Recent advancements in multimodal approaches have improved interpretability; however, many of these solutions rely on post-hoc rationalizations or coarse visual cues. Unfortunately, these methods often fail to construct verifiable chains of evidence, which can lead to poor generalization across different contexts.
Introducing REVEAL-Bench
In response to these challenges, we introduce REVEAL-Bench, a reasoning-enhanced multimodal benchmark specifically designed for AI-generated image forensics. This benchmark is structured around explicit chains of forensic evidence that are derived from lightweight expert models.
The evidence is consolidated into clear, step-by-step chain-of-evidence traces, making the analysis not only more transparent but also more reliable in distinguishing between genuine and AI-generated images.
What is REVEAL?
Building upon the REVEAL-Bench, we propose REVEAL (Reasoning-enhanced Forensic Evidence Analysis), an explainable forensic framework that is trained using expert-grounded reinforcement learning techniques. This framework aims to address two critical issues in current AI-generated image detection: accuracy and explainability.
Key Features of REVEAL
- Expert-Grounded Learning: The framework is trained by leveraging insights from domain experts, ensuring that the models are not only effective but also reliable.
- Reward Design: Our unique reward structure promotes not just detection accuracy but also the stability of evidence-grounded reasoning and the faithfulness of explanations.
- Generalization: Extensive experiments have indicated that REVEAL demonstrates significantly improved cross-domain generalization compared to baseline detectors.
- Faithful Explanations: One of the standout features of REVEAL is its ability to provide more faithful explanations, enhancing the user’s understanding of how decisions are made.
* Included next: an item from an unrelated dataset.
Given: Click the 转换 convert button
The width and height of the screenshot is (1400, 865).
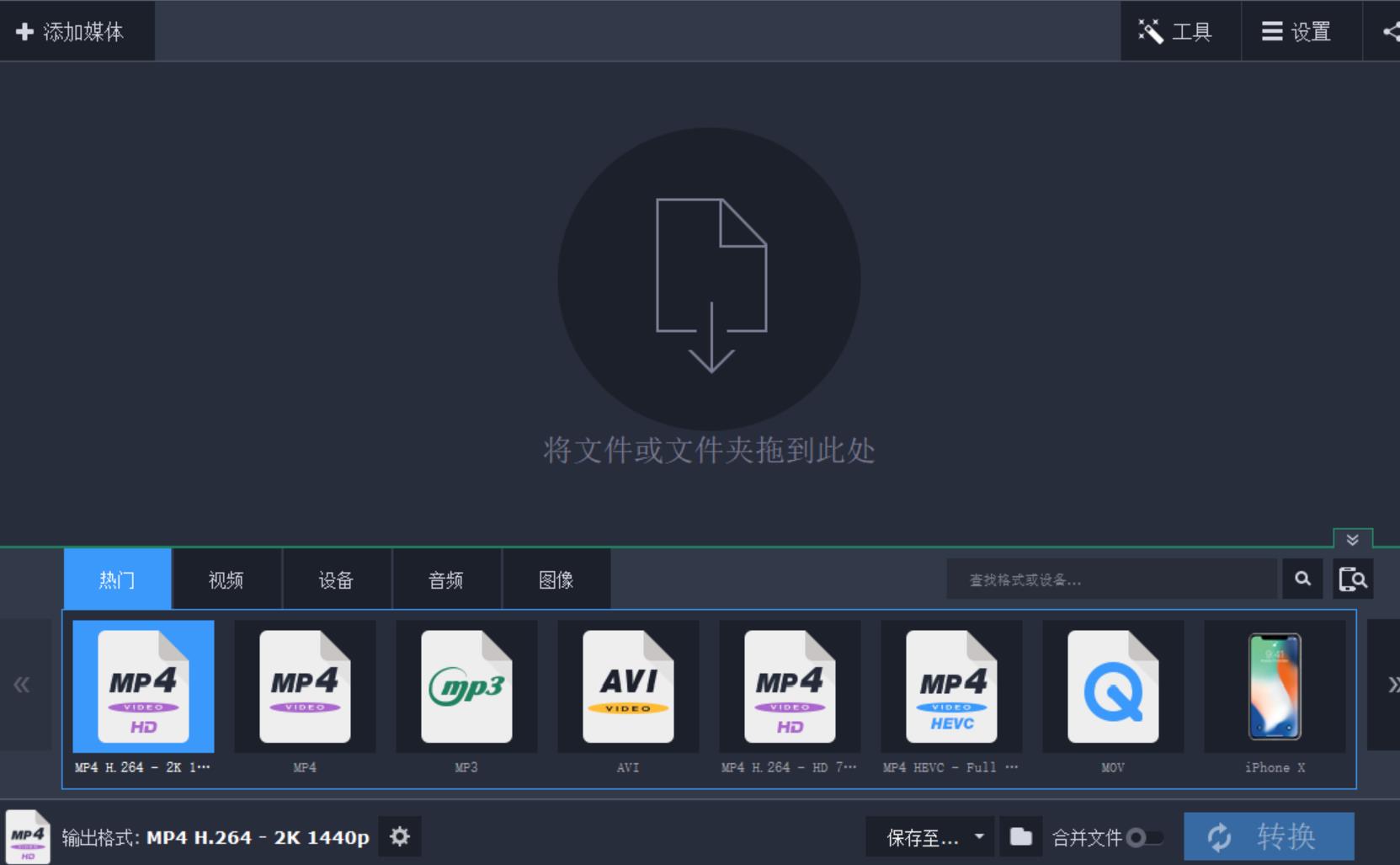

Impact and Future Directions
The development of REVEAL and REVEAL-Bench marks a significant step forward in the field of AI-generated image forensics. By focusing on reasoning-enhanced analysis and explainability, we aim to restore social trust and information integrity in an era where visual media can be easily manipulated.
As part of our commitment to advancing research in this domain, all data and codes related to REVEAL will be released to the public, encouraging further exploration and enhancement of these technologies.
In conclusion, the combination of robust detection mechanisms and clear forensic explanation paves the way for a more trustworthy digital landscape, where the authenticity of visual content can be reliably verified.